Pieter C. Ritsema van Eck (2001)

RDK IX, 1348–1352


RDK IX, 1349, Abb. 1. Giovanni Maggi, 1604, Florenz.
RDK IX, 1351, Abb. 2. Amsterdam, 1593.
RDK IX, 1351, Abb. 3. Amsterdam, 2. H. 17. Jh.
RDK IX, 1351, Abb. 4. Amsterdam, um 1660.
RDK IX, 1351, Abb. 5. Dresden, um 1733/1740.

Das F., auch kurz Flöte genannt, ist ein hohes, schlankes, zum Fuß hin zulaufendes Trinkglas mit kurzem Stiel, das auf unterschiedliche Weise seine Form erhalten haben kann.

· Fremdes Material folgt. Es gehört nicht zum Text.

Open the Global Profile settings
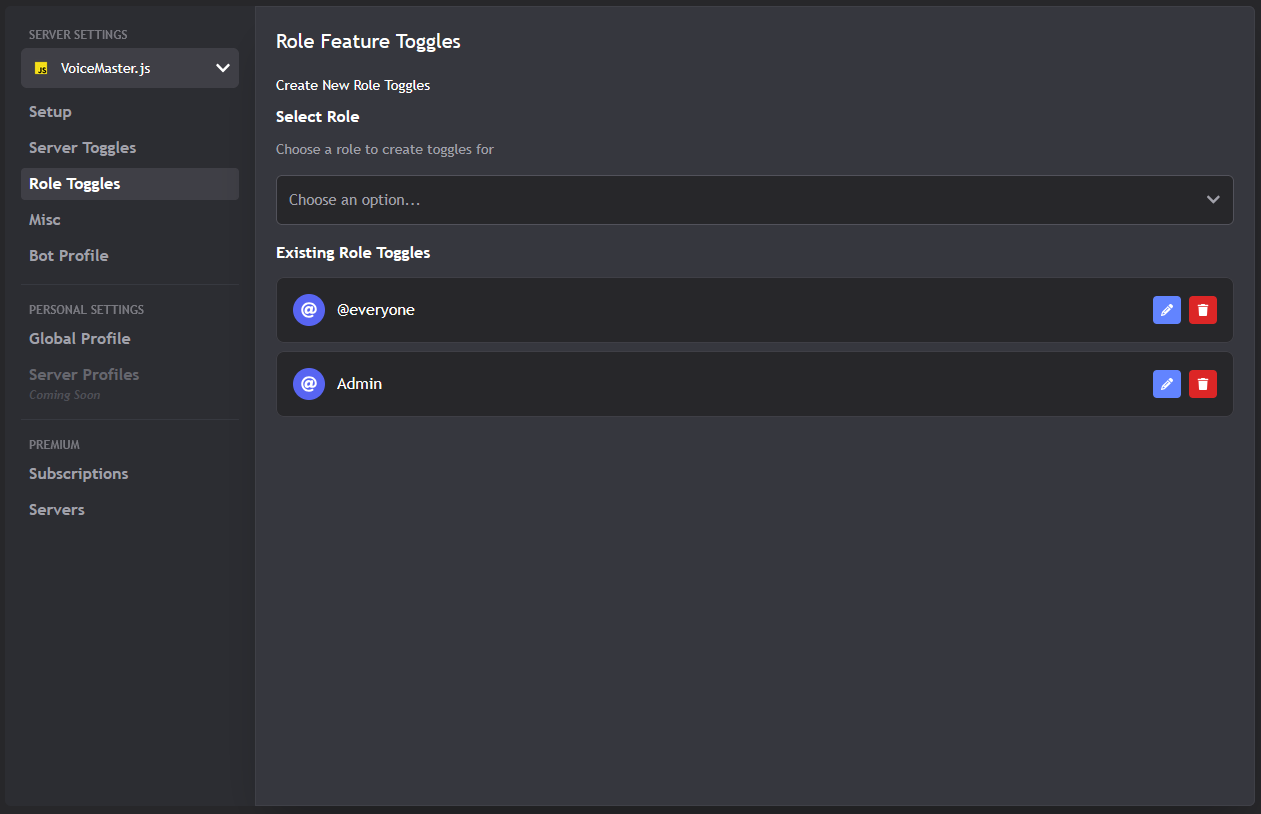The height and width of the screenshot is (814, 1261). (79, 338)
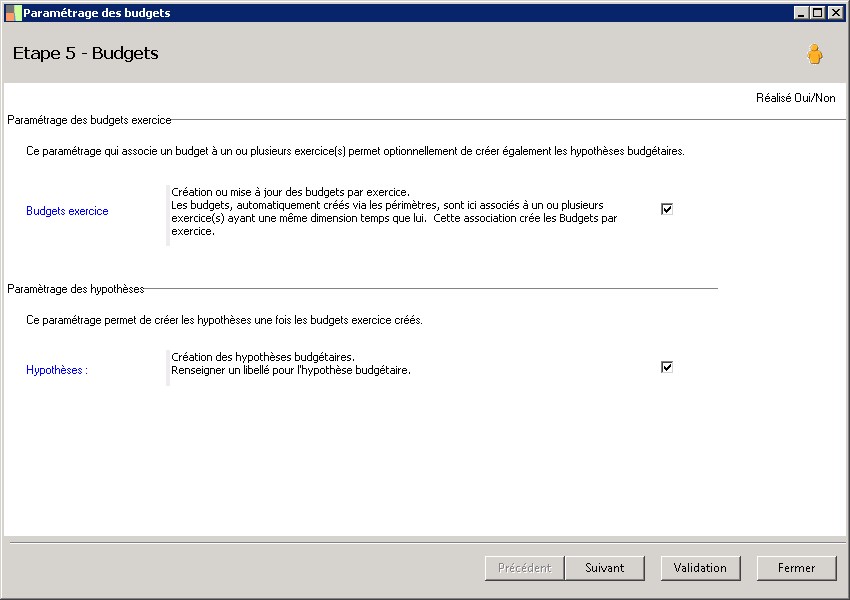Image resolution: width=850 pixels, height=600 pixels.
Task: Click the "Réalisé Oui/Non" column label
Action: [795, 98]
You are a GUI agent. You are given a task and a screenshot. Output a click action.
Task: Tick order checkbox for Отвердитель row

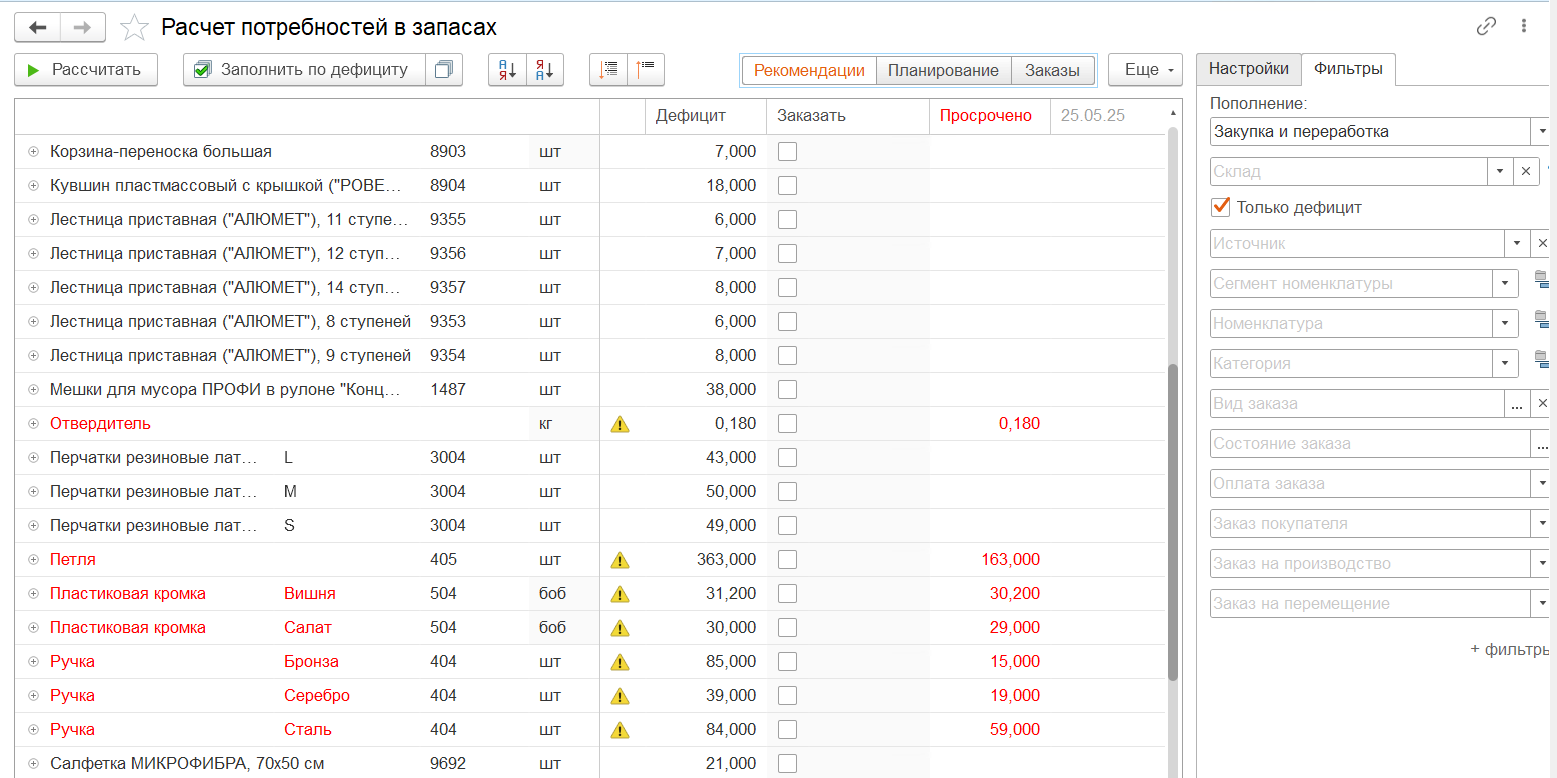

Das Wort ist übertragen vom gleichnamigen Musikinstrument, dessen Benennungen vom altfranz. „fleute“ abgeleitet wird (Kluge-Mitzka, neu bearb. von Elmar Seebold u.a., Bln. 221980, S. 223), und kommt in verschiedenen Schreibweisen vor als flute, floute, fleute, floyte, fleyte, fleuste (vgl. Trésor de la langue franç., Bd. 8, Paris 1980, S. 1008f.).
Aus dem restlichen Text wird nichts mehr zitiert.